If you want companies to change the way they manage the supply chain, the government needs to have some form of intervention or incentives, in particular, for critical products that could affect people’s lives. Clothing items are not so critical, so they can go through the supply chain elsewhere, it’s fine.

But for personal protective equipment (PPE), medical equipment, for humanitarian types of products, I think the United States needs to keep some form of capability to produce locally. The reason I push for this (I’ve said this for decades but no one listens), a nation cannot afford to have everything critical made by other countries, especially when there is a world crisis. Each country needs to protect its own citizens, they need to fulfill the demand for their own country first. This is exactly what is happening now: in the race to secure medical supplies, many countries ban or restrict exports.

Therefore, for critical products, I think the government needs to work with private enterprises to ensure that there is at least adequate — or at least some basic minimum — capability to produce such products within the country. It may be a little more expensive, but if a company can produce a little bit in house, automatically, and also source globally, they can use the internal ability as a benchmark to compare cost, quality and delivery.
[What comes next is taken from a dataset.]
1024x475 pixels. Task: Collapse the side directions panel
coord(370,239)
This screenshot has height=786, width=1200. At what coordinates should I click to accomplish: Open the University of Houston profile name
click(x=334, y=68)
During normal times, at least we can use it as [leverage] to ensure that overseas suppliers would do the right thing, and do it well and cheap and fast. When you’re facing a crisis, at least the internal domestic operations can ramp up because you maintain some form of capability. Right now, there’s no hope to ramp up quickly. I have been lobbying for this dual-prong approach for a long time, and Brooks Brothers did exactly that. By using its domestic factories, Brooks Brothers is now making basic masks (probably not N95 masks) and gowns for medical professionals.
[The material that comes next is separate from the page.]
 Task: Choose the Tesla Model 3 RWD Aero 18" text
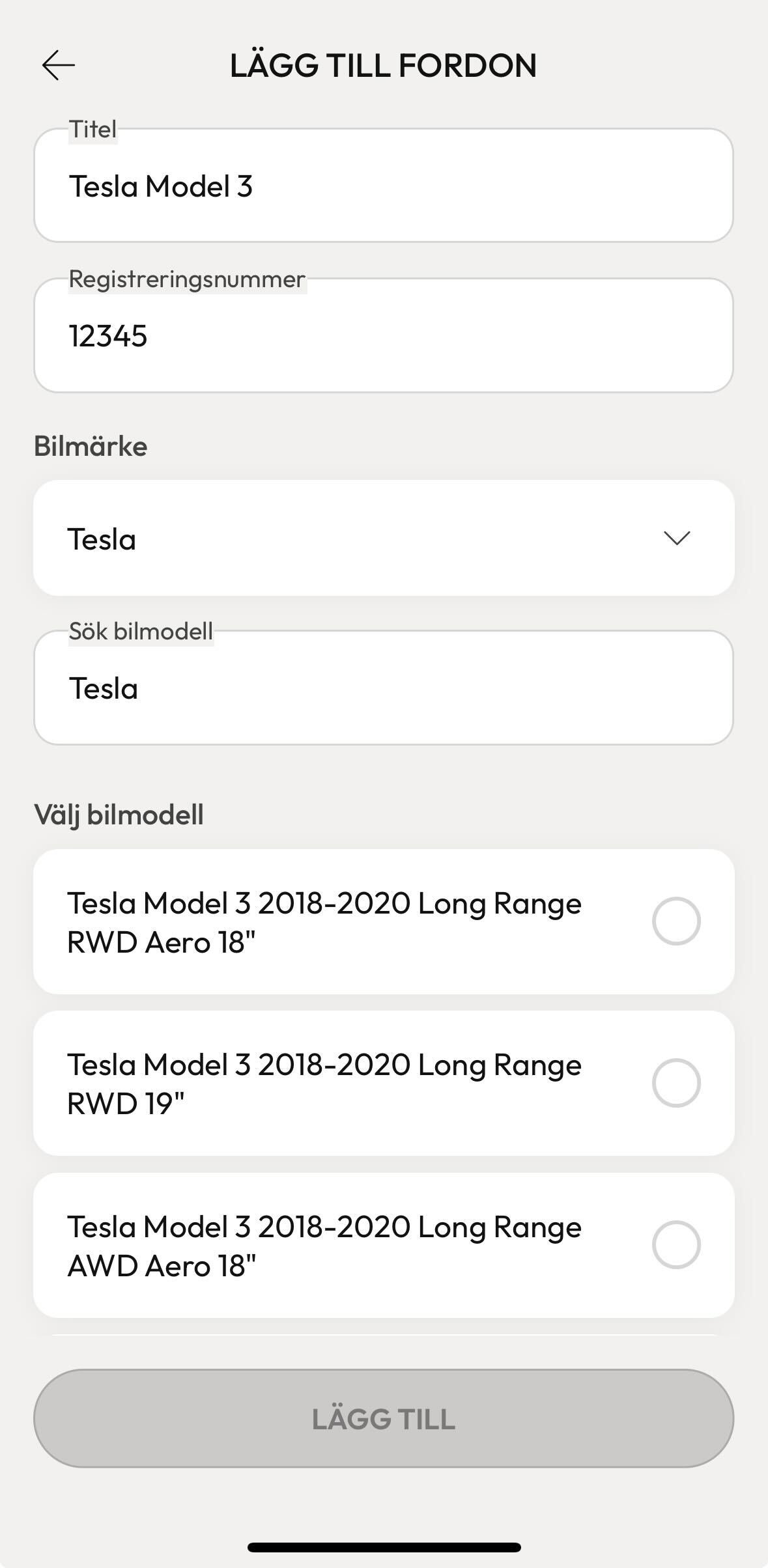click(x=324, y=922)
All this means that we need to have a domestic supply chain, with the global supply chain running in parallel. If one of them is broken, at least you have a backup supply chain that can run domestically.

The other element I like to raise is stockpiling.

I think there are certain things that we must stockpile in the United States, especially for humanitarian relief products. Otherwise, it is too risky. I think if the federal or the state governments can work with the local enterprises to maintain some stockpile of critical products, as well as production capability, that would create jobs and also maintain some capability internally. That would create opportunities for innovative products that we can make in the United States.

If we can, if we think about the global supply chains more strategically, I think that something good could come out of this crisis.